A typical example of CMS-associated orfs in rice is orf79, which has been reported to have a chimeric structure incorporating a sequence similar to that of cox1, a gene that encodes cytochrome c oxidase subunit 1, and that of a gene of unknown origin, encoding a peptide with a transmembrane domain. orf79 is co-transcribed with the atp6 gene, which encodes ATP synthase F0 subunit 6. The transcripts of atp6-orf79 are cleaved by the action of the Rf1a gene, which encodes a pentatricopeptide repeat (PPR)-containing protein (Kazama et al. 2008). The orf352/WA352 sequence (Okazaki et al. 2013; Luo et al. 2013) includes a partial 5′-terminal sequence of the Nipponbare orf284 sequence (100% nucleotide identity over 286 bp), a sequence of unknown origin, a sequence homologous to the central part of the Nipponbare orf224 sequence (78% nucleotide identity over 68 bp), and a partial 3′-terminal sequence of the orf288 sequence (97% identity over 557 bp), where Nipponbare orf284, orf224, and orf288 encode hypothetical proteins (GenBank PROTEIN_ID AAZ99359.1, AAZ99350.1, AAZ99379.1, respectively). orf352/WA352 is co-transcribed with the upstream gene rpl5, which encodes ribosomal protein large subunit 5. The transcripts of rpl5 and orf352/WA352 disappear in the presence of the Rf4 gene, which encodes a PPR protein (Luo et al. 2013; Kazama and Toriyama 2014).

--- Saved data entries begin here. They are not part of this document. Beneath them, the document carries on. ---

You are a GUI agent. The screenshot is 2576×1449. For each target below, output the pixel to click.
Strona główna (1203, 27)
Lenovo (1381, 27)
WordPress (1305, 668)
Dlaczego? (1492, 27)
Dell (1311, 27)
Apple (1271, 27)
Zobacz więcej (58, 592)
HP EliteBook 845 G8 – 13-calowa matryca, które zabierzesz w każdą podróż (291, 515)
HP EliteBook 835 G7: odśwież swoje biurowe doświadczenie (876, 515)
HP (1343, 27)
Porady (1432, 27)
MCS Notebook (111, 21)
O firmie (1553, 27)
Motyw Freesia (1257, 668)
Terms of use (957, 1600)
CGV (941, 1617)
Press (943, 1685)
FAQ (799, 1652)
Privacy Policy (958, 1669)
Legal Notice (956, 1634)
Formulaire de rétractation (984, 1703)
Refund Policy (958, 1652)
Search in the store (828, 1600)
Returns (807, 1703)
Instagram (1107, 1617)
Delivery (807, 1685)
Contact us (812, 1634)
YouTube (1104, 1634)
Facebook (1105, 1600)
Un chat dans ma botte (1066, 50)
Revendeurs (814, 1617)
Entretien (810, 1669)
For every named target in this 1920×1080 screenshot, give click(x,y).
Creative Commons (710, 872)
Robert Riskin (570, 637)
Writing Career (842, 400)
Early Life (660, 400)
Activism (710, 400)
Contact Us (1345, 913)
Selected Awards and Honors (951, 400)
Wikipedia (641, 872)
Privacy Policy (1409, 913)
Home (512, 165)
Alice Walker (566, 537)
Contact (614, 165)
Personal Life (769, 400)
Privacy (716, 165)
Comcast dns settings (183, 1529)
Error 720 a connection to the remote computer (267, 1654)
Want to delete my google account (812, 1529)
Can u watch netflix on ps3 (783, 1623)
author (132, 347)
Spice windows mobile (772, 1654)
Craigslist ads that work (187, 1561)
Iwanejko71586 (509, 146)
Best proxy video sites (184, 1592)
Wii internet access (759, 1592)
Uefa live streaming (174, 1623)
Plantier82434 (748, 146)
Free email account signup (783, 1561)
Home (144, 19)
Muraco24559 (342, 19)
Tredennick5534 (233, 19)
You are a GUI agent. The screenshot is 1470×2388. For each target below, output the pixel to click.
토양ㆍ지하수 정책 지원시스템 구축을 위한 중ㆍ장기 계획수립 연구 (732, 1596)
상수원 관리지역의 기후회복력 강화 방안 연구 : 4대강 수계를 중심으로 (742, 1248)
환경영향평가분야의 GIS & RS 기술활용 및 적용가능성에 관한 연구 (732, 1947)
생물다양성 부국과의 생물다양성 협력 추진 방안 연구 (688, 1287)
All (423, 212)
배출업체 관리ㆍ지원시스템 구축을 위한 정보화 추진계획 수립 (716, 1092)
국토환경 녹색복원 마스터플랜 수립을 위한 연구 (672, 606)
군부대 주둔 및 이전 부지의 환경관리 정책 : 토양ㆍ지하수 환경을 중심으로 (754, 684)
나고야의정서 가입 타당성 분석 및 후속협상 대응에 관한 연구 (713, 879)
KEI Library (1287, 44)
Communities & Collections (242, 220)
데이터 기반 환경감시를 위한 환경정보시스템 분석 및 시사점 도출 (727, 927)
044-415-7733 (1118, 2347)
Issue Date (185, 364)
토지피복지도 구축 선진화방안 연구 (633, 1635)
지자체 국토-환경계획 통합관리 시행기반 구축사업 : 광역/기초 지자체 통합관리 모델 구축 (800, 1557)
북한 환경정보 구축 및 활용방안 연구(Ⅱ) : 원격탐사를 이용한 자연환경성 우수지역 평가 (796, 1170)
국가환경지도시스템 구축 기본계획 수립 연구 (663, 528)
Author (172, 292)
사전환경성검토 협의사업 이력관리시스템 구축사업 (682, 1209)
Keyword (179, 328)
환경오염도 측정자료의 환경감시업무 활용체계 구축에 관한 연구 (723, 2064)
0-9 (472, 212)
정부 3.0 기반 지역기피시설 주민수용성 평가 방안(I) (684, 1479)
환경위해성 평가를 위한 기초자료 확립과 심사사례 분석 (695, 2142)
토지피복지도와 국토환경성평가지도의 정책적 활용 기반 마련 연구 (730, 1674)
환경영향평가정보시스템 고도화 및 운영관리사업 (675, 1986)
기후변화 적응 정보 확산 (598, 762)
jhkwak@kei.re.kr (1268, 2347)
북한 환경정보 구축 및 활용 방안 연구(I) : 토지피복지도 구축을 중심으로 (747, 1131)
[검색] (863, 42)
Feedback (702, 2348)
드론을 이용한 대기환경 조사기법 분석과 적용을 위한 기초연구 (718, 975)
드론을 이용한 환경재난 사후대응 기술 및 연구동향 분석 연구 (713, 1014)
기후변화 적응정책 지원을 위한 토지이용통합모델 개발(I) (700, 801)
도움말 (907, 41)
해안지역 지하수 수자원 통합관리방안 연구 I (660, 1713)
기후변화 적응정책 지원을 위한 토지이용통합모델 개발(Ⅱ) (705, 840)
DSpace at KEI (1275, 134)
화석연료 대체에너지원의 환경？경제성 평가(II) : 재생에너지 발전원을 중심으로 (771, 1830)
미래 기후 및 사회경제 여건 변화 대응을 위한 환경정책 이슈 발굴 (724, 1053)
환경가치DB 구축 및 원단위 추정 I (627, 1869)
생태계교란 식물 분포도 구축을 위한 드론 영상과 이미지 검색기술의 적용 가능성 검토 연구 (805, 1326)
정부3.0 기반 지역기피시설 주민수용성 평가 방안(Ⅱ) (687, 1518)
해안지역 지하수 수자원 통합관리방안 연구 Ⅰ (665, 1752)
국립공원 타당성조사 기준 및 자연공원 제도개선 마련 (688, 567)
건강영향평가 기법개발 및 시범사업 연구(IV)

With an aim to identify new CMS lines in rice, we produced several cytoplasm-substitution lines of the japonica group cultivar Taichung 65 (T65) by successive backcrossing, where different rice cultivars were used as the initial female parent and T65 as a recurrent pollen parent. During this process, we identified a CMS line in the backcross progeny derived from an indica group cultivar, Tadukan, from the Philippines. A CMS line with Tadukan cytoplasm was reported as early as 1962 (Kitamura 1962a; b), in which sterility was found to be associated with a defect in anther dehiscence, although no studies on the morphology of the pollen of this line have been reported. Subsequently, this CMS line was named [cms-TA] (Kinoshita 1997). With respect to CMS, the gene name and the gene symbol assigned by the Committee on Gene Symbolization, Nomenclature, and Linkage (CGSNL) are CYTOPLASMIC MALE STERILITY TA and [CMS-TA] (Oryzabase; https://shigen.nig.ac.jp/rice/oryzabase/locale/change?lang=en), respectively. The feature of Tadukan-type CMS with defective pollen dispersal is quite unique, as other CMS types so far reported in rice show pollen-defective phenotypes (Huang et al. 2014). To date, however, there have been no related molecular analyses.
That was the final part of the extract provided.